Febuxostat compared with allopurinol in patients with hyperuricemia and gout.N Engl J Med. 2005 Dec 08; 353(23):2450-61.NEJM
Febuxostat, a novel nonpurine selective inhibitor of xanthine oxidase, is a potential alternative to allopurinol for patients with hyperuricemia and gout.
We randomly assigned 762 patients with gout and with serum urate concentrations of at least 8.0 mg per deciliter (480 micromol per liter) to receive either febuxostat (80 mg or 120 mg) or allopurinol (300 mg) once daily for 52 weeks; 760 received the study drug. Prophylaxis against gout flares with naproxen or colchicine was provided during weeks 1 through 8. The primary end point was a serum urate concentration of less than 6.0 mg per deciliter (360 micromol per liter) at the last three monthly measurements. The secondary end points included reduction in the incidence of gout flares and in tophus area.

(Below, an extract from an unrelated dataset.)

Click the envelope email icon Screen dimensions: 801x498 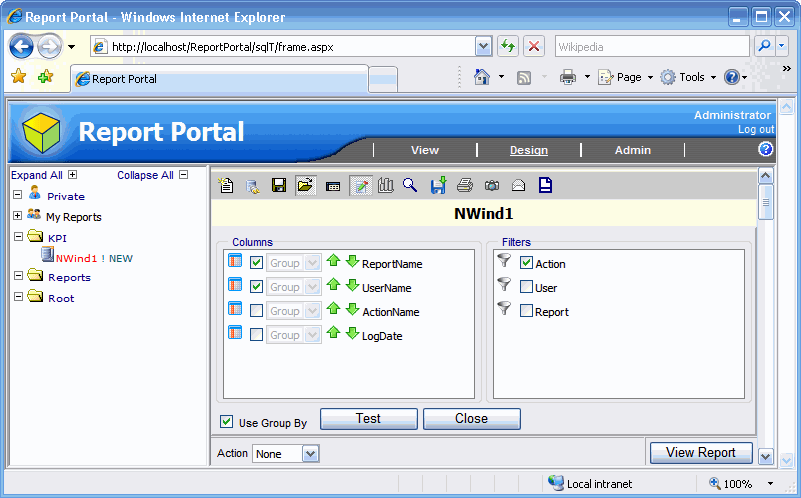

The primary end point was reached in 53 percent of patients receiving 80 mg of febuxostat, 62 percent of those receiving 120 mg of febuxostat, and 21 percent of those receiving allopurinol (P<0.001 for the comparison of each febuxostat group with the allopurinol group). Although the incidence of gout flares diminished with continued treatment, the overall incidence during weeks 9 through 52 was similar in all groups: 64 percent of patients receiving 80 mg of febuxostat, 70 percent of those receiving 120 mg of febuxostat, and 64 percent of those receiving allopurinol (P=0.99 for 80 mg of febuxostat vs. allopurinol; P=0.23 for 120 mg of febuxostat vs. allopurinol). The median reduction in tophus area was 83 percent in patients receiving 80 mg of febuxostat and 66 percent in those receiving 120 mg of febuxostat, as compared with 50 percent in those receiving allopurinol (P=0.08 for 80 mg of febuxostat vs. allopurinol; P=0.16 for 120 mg of febuxostat vs. allopurinol). More patients in the high-dose febuxostat group than in the allopurinol group (P=0.003) or the low-dose febuxostat group discontinued the study. Four of the 507 patients in the two febuxostat groups (0.8 percent) and none of the 253 patients in the allopurinol group died; all deaths were from causes that the investigators (while still blinded to treatment) judged to be unrelated to the study drugs (P=0.31 for the comparison between the combined febuxostat groups and the allopurinol group).
Febuxostat, at a daily dose of 80 mg or 120 mg, was more effective than allopurinol at the commonly used fixed daily dose of 300 mg in lowering serum urate. Similar reductions in gout flares and tophus area occurred in all treatment groups.